First quarter inflation spin


One of the big worries about the release of quarterly inflation data is the way in which the data – whatever quality it is – is spun, misinterpreted and misused for a variety of agendas.

The Federal Treasurer was quick to let slip what the Labor Government thinks of the issues in the deep discounting of supermarket prices which is putting the squeeze on milk processors and bread makers, suggesting that cheaper milk and bread were saving the consumer money in the face of other rising costs of living. Fingering fruit prices as one of those gains, the “Yasi banana spike” is in fact the same “Larry banana alibi” he criticised John Howard for using.

The CPI numbers have their usual problem with weighting, assuming that the same volumes of fresh food items are purchased at higher prices which have occurred since weather events pruned crops. You also have to wonder about the different readings. While the ABS suggests food inflation is up 4.3%, Woolworths and Coles booked deflation of 3.6% and 1.2% respectively.

But the wave of naive media commentary that instantly connected the CPI numbers to increased pressure for interest rate rises is very unhelpful to anyone selling through retail or those households worrying about living costs.

Basic economic strategy says that when inflationary pressures build, interest rates should be a device used to quell demand.

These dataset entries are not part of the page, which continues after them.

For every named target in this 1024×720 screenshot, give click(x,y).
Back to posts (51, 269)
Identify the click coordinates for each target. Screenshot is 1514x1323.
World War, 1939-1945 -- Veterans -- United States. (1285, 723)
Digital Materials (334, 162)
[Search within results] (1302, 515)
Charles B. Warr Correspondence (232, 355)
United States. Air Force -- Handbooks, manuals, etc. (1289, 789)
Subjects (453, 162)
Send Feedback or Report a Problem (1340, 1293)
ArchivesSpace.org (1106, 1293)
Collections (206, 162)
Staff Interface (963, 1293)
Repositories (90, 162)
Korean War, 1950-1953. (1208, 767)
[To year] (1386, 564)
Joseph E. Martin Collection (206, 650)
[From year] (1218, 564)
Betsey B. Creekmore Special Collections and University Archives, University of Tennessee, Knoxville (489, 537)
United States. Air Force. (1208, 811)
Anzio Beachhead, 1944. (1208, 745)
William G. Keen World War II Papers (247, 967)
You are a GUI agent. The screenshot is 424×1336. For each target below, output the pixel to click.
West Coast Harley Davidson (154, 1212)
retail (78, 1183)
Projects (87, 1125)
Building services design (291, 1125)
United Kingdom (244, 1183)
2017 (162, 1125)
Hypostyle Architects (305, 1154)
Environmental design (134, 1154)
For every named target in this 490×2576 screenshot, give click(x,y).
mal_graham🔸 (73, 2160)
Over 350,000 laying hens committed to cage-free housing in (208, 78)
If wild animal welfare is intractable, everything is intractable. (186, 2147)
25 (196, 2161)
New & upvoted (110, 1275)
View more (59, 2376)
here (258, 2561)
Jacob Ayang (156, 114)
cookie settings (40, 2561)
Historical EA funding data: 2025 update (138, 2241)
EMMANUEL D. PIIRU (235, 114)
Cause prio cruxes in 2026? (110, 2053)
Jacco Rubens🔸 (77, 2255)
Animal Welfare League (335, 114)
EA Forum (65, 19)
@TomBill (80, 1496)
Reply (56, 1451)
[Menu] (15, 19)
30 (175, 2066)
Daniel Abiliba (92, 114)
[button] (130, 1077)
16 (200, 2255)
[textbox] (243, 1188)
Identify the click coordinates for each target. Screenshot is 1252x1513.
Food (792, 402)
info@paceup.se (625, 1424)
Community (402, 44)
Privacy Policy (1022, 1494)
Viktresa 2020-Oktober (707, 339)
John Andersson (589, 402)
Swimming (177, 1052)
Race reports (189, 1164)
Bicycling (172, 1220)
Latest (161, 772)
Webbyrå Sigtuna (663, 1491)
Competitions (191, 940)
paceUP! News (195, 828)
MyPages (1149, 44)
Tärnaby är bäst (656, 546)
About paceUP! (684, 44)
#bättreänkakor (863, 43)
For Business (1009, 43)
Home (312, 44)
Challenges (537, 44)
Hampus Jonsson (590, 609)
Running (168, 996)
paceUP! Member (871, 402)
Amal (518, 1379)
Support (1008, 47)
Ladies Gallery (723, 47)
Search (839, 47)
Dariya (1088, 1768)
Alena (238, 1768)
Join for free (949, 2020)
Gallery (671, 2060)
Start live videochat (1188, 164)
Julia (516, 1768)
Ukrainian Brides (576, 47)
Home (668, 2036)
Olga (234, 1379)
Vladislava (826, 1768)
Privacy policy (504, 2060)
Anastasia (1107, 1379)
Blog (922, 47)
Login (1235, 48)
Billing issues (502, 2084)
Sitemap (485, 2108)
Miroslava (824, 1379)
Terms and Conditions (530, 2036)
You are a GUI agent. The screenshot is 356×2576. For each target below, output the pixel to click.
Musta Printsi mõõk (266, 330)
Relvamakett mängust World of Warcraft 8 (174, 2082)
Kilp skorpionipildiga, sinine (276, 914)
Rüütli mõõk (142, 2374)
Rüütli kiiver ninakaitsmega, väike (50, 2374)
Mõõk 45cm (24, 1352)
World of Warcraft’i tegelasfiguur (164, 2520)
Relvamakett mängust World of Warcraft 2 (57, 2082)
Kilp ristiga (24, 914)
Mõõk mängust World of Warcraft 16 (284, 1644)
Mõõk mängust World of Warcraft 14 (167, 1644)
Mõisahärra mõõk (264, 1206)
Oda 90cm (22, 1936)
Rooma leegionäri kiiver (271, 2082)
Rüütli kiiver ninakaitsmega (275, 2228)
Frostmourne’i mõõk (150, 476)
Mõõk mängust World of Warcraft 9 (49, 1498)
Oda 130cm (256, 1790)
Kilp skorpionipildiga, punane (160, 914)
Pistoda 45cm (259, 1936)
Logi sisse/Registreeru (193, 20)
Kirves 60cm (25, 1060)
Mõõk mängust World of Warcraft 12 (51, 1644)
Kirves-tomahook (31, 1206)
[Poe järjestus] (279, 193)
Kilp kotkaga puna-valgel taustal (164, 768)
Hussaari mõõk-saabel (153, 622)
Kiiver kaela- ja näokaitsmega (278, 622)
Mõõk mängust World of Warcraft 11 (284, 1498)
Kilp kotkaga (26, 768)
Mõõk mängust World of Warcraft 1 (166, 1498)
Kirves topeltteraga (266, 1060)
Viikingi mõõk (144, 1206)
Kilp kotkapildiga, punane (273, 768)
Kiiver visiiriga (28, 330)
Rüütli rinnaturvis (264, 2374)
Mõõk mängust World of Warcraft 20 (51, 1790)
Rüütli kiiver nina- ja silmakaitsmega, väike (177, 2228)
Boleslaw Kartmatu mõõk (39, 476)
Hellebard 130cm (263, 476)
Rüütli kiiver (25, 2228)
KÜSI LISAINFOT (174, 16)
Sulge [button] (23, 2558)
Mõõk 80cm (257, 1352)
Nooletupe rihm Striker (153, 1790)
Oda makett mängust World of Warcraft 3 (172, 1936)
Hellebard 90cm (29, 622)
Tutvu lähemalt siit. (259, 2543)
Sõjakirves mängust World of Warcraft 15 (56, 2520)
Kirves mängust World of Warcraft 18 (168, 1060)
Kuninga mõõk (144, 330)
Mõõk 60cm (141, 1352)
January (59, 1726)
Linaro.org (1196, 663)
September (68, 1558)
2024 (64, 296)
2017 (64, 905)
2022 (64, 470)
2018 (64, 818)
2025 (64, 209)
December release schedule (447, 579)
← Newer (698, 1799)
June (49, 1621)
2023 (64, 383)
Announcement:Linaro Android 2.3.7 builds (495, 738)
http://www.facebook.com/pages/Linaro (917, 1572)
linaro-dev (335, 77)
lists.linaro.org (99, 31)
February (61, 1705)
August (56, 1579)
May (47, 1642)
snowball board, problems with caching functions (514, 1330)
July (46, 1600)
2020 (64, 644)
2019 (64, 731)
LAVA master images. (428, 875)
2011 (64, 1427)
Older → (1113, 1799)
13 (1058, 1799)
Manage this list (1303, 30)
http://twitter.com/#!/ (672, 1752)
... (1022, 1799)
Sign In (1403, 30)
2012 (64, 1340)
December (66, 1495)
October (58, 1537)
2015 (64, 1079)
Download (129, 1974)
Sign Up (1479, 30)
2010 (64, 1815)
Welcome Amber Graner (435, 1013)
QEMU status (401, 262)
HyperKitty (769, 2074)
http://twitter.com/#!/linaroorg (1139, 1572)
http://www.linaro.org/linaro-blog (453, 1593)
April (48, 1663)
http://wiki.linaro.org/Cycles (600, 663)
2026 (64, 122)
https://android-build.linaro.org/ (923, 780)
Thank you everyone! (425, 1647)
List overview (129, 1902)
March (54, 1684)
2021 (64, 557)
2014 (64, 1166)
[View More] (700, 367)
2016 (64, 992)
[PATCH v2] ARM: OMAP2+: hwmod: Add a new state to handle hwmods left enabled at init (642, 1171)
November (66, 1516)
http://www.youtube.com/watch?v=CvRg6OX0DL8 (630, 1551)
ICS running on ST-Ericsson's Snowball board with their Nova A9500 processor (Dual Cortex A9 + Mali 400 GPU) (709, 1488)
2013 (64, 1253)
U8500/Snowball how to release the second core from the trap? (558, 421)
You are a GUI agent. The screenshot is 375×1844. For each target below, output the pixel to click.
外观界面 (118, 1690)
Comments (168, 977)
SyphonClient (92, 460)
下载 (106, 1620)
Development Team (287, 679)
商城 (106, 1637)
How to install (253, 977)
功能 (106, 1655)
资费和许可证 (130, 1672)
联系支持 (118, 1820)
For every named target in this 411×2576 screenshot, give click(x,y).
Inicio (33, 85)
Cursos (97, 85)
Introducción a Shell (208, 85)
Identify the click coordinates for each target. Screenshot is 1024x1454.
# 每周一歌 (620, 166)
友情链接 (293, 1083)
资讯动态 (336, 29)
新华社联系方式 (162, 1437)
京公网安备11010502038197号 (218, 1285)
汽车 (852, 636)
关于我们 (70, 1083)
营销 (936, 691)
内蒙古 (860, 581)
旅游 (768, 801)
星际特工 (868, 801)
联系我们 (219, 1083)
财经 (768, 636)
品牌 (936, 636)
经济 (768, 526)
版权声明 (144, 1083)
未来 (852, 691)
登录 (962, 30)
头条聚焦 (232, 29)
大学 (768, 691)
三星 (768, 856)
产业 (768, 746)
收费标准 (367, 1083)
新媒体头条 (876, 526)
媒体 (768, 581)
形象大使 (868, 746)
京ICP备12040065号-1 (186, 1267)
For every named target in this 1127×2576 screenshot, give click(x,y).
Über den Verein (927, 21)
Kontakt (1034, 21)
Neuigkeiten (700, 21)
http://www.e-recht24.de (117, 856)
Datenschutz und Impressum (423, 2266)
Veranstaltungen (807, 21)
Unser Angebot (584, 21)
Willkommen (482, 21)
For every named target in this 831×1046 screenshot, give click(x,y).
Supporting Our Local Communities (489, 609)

When you drill into the CPI numbers, not much of the rise in CPI actually relates to “heat” in the economy.

The big upward movers in the March quarter CPI had very little to do with tightening supply of goods and services driven by stronger consumer spending.

Fruit & veg rises were clearly due to extremes of weather. Lamb prices - which offset price falls in other meat lines - are soaring due to a global shortage of sheep and in line with higher wool values. Energy costs are being hiked to reflect higher costs of coal thanks to the appetite of the Chinese and to presumably soften us for the coming impact of a slug on emissions. Child care rises are probably an aftershock of a major provider going belly up and a lot more mums going back to work, given we have nestled near full employment again as a country. Healthcare costs are simply catching up with the reality of the underfunded infrastructure to care for the aging population and governments allowing more of these costs to come direct to the user. Meanwhile petrol costs are bringing a higher world oil price into our fuel tanks. Tobacco price rises are based on excise rises.

In fact, as you scroll through the datasheet that accompanies the release from the Australian bureau of Stats, so many of the food and household goods categories which you would expect as indicators of strong demand have minus signs on the year-on-year CPI change.

It would seem pretty unlikely that the Reserve Bank will pick these numbers up as a signal that it needs to apply more downward pressure on spending, and indeed crank up interest costs for farm businesses. Regardless of what the RBA says in response to these numbers, the damage in perception which will drive more caution into household spending has probably been set.

The two-speed economy will roll on, but those operating at the lower speeds have just taken another hit.